The beers we feature and review on this site are labelled as ‘alcohol-free’, but does this really mean that there’s no alcohol at all in them?
The answer is not straightforward. Alcohol is present in a large number of foodstuffs. Ripe fruits and fresh fruit juices will naturally start to ferment, and may have up to 1% alcohol when you consume them. Vinegars and other condiments will also feature alcohol, with brewed ingredients such as soy sauce regularly passing the 2% ABV mark. Even bread and yoghurt may contain some alcohol, depending on how industrialised it’s manufacture was.
When it comes to beverages, UK Government law states that in order to be labelled ‘alcohol-free’, a drink must contain no more than 0.05% alcohol. This is in contrast to the United States and many parts of the European Union, where the threshold for being ‘alcohol-free’ is 0.5% alcohol. In the UK, drinks between 0.5% alcohol and 0.05% alcohol are classed as ‘de-alcoholised’. Anything between 0.5% and 1.2% ABV is classed as ‘low-alcohol’, which tend to be cheaper in price as there is no excise duty applied.
We are seeing most breweries are adopting the stance of the United States and the European Union, and labelling anything that is 0.5% alcohol or less as ‘alcohol-free’. And for all intents and purposes, it pretty much is.
Can you get drunk off non-alcoholic beer?
Studies from Germany, where 0.5% ‘alkoholfrei’ beers are commonplace, have concluded that drinking such beers has ‘no physiological’ effect on the body. This means that you cannot get drunk by drinking 0.5% beer. This hasn’t stopped people from trying, and you can view the experience of such a, um, dedicated person here: https://deadspin.com/will-drinking-28-non-alcoholic-beers-in-an-hour-make-me-1210108551
Ultimately the decision of whether to drink alcohol-free beer or not is up to the individual. If you want to avoid alcohol entirely, opt for the 0.05% ABV beverages. The science concludes that 0.5% beers will not give any impairment, and can even be less alcoholic than some foods. The choice is yours, and at last it’s nice to actually have a range of choices!
Are there any health risks associated with drinking non-alcoholic beer?

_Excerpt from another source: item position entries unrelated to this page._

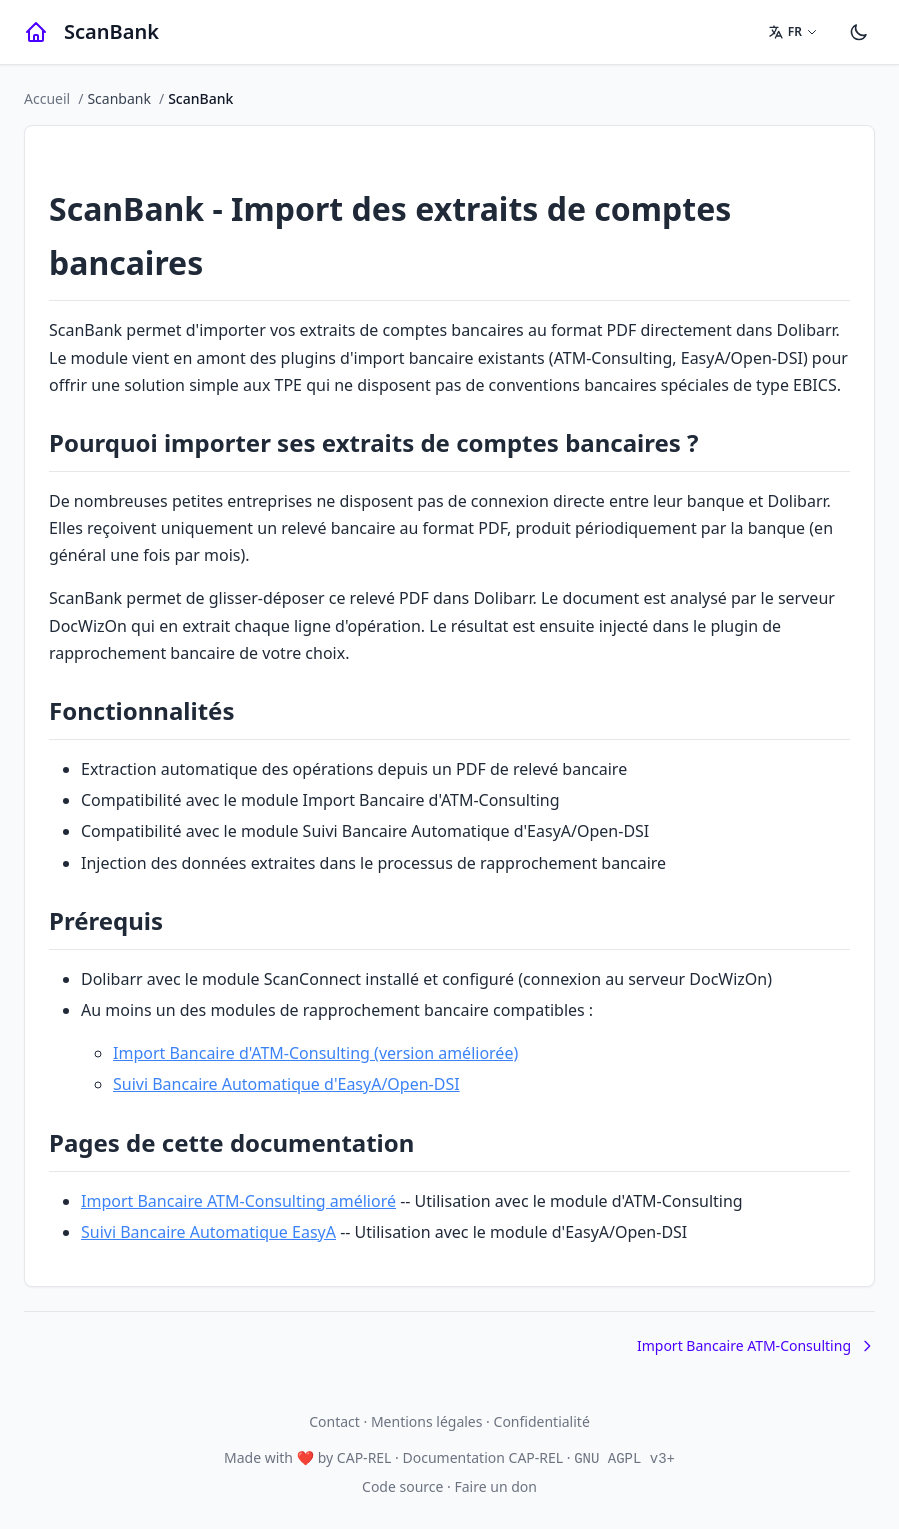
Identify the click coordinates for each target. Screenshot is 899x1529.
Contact (334, 1421)
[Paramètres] (859, 32)
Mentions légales (427, 1421)
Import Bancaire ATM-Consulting (756, 1345)
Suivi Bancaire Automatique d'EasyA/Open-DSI (286, 1084)
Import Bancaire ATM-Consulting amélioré (238, 1201)
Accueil (47, 98)
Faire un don (496, 1486)
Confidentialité (542, 1421)
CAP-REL (364, 1457)
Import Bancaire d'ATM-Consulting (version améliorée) (315, 1053)
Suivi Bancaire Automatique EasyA (208, 1232)
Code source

Alcohol Sensitivity and Addiction Recovery
For individuals who are sensitive to alcohol or recovering from alcohol addiction, consuming even small amounts of alcohol may pose a risk. While non-alcoholic beer contains minimal alcohol, it is essential to exercise caution and consult with a healthcare professional to determine personal tolerance levels.
Pregnancy and Alcohol Consumption
Pregnant women are often advised to avoid alcohol due to potential risks to the developing fetus. While non-alcoholic beer contains significantly less alcohol than regular beer, it is advisable for pregnant women to err on the side of caution and abstain from consuming any alcoholic beverages during pregnancy.
Interactions with Medications
Certain medications, such as those prescribed for specific health conditions, can interact adversely with alcohol. Even though non-alcoholic beer contains low levels of alcohol, it is important to consult with a healthcare provider or pharmacist to ensure there are no potential interactions with any medications being taken.
Dehydration and Hydration
Alcohol is known to have a diuretic effect, which can contribute to dehydration. Non-alcoholic beer, despite its reduced alcohol content, may still have a mild diuretic effect. However, the hydrating properties of non-alcoholic beer are similar to those of regular beer, making it a suitable choice for quenching thirst.
Nutritional Value and Calories
Non-alcoholic beer generally contains fewer calories than its alcoholic counterparts, making it a potentially lighter beverage option. However, it is important to check the specific nutritional information of the brand and variant being consumed, as calorie content can vary. It’s worth noting that non-alcoholic beer may still contain carbohydrates and some vitamins and minerals found in traditional beer.